Center-of-Mass Equations of Motion and Conserved Integrals of Compact Binary Systems at the Fourth Post-Newtonian Order

TL;DR

This work delivers a self-consistent 4PN center-of-mass formulation for non-spinning compact binaries, deriving CM equations of motion and a CM Lagrangian, along with conserved energy and angular momentum that include the non-local tail contributions. It provides explicit expressions for instantaneous CM dynamics, and a thorough treatment of gravitational-wave tails at 4PN, including their DC and AC components via Fourier analysis, as well as dissipative radiation-reaction terms up to 4PN. The circular-orbit reductions yield closed-form relations for the orbital frequency, energy, angular momentum, and periastron advance, incorporating tail effects and matching gravitational self-force results in the small mass-ratio limit. The results enable precise comparisons with numerical relativity and self-force calculations and improve gravitational-wave template accuracy by incorporating non-local 4PN tail dynamics into both conservative and dissipative sectors.

Abstract

The dynamics of compact binary systems at the fourth post-Newtonian (4PN) approximation of general relativity has been recently completed in a self-consistent way.

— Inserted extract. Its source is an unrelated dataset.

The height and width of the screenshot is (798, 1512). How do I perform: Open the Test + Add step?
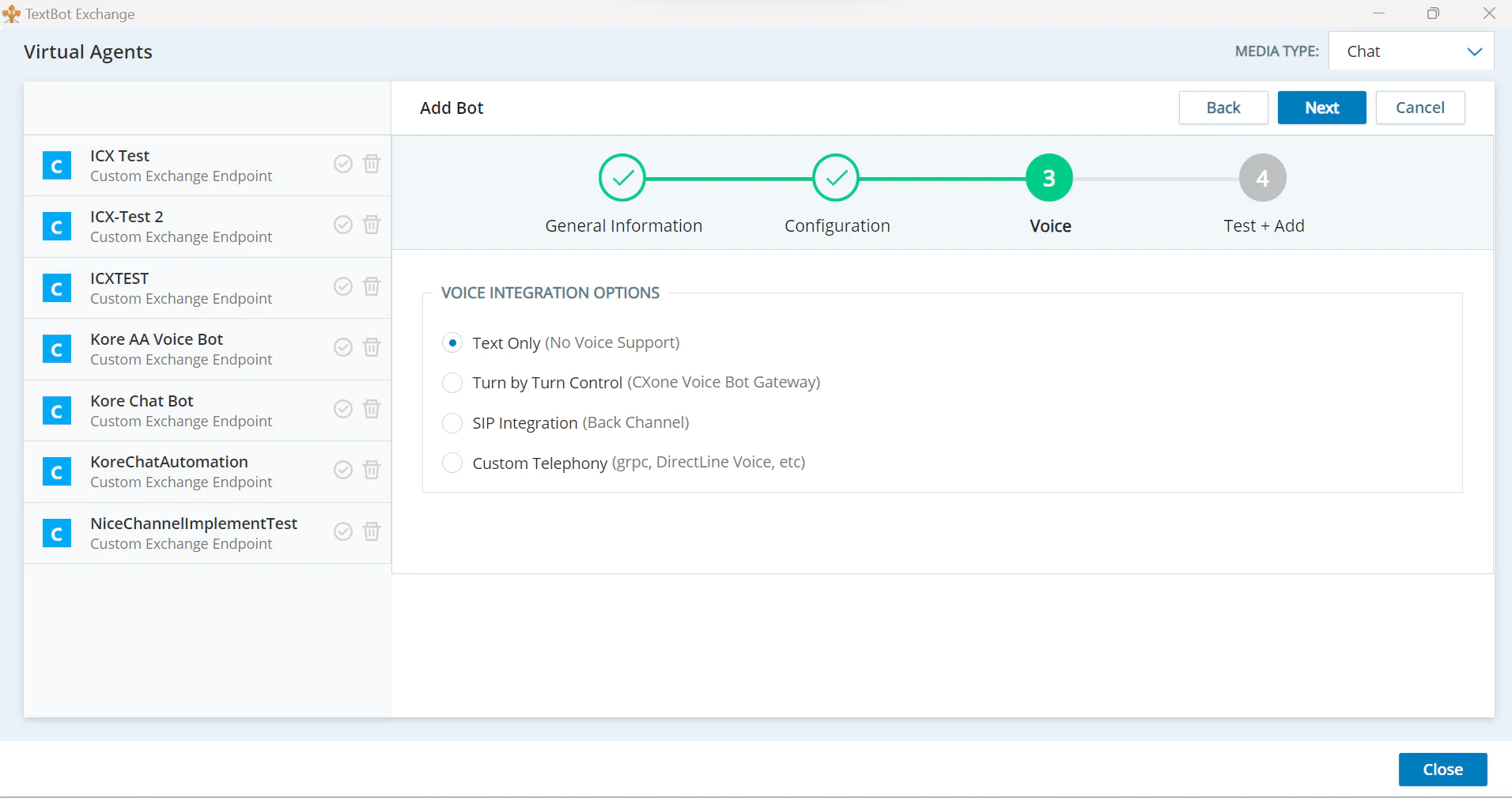tap(1262, 177)
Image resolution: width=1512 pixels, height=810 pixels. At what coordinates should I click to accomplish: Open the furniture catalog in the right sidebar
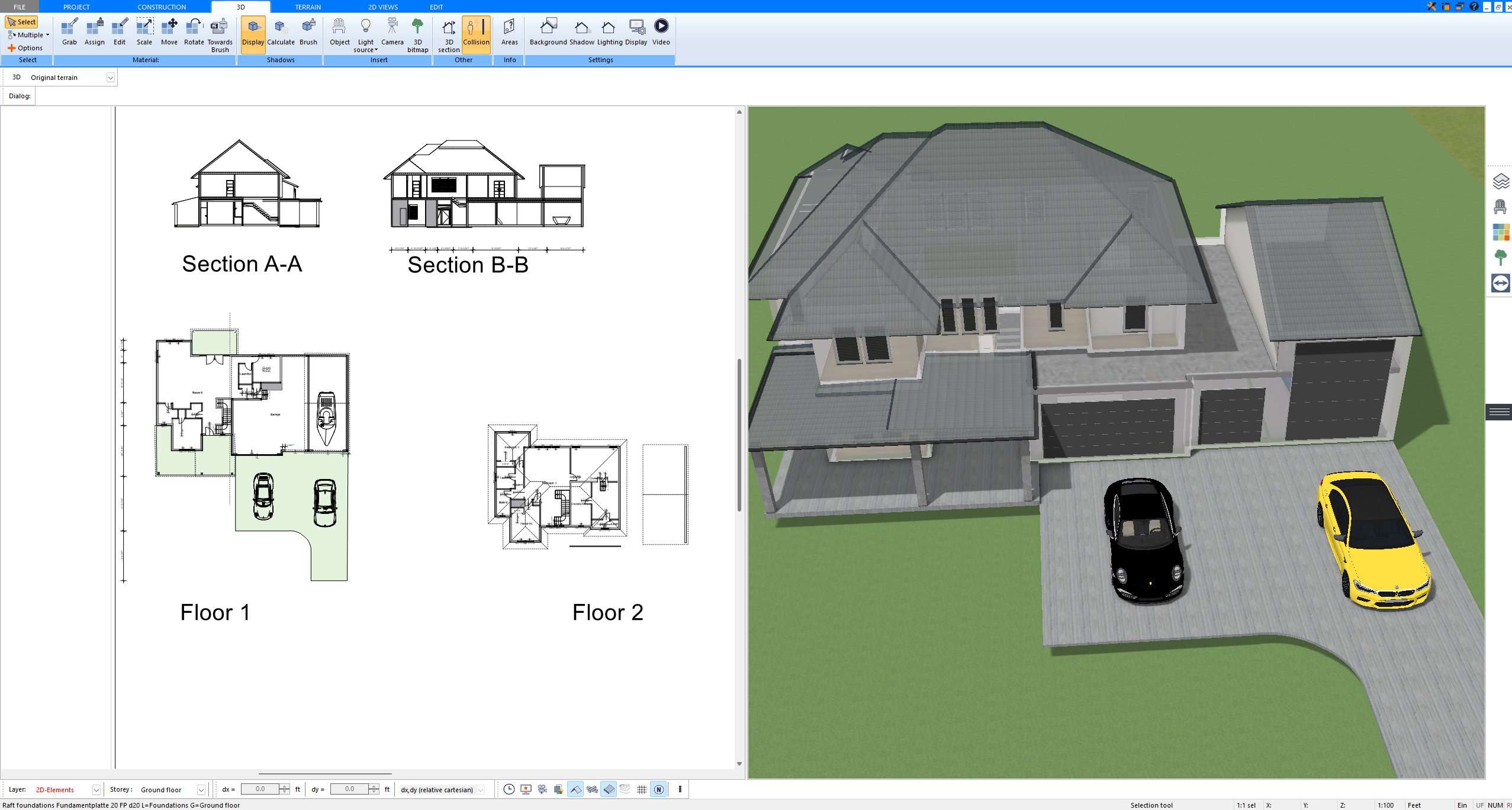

In this paper, we compute the ten Poincaré constants of the motion and present the equations of motion in the frame of the center of mass (CM), together with the corresponding CM Lagrangian, conserved energy and conserved angular momentum. Next, we investigate the reduction of the CM dynamics to the case of quasi-circular orbits. The non local (in time) tail effect at the 4PN order is consistently included, as well as the relevant radiation-reaction dissipative contributions to the energy and angular momentum.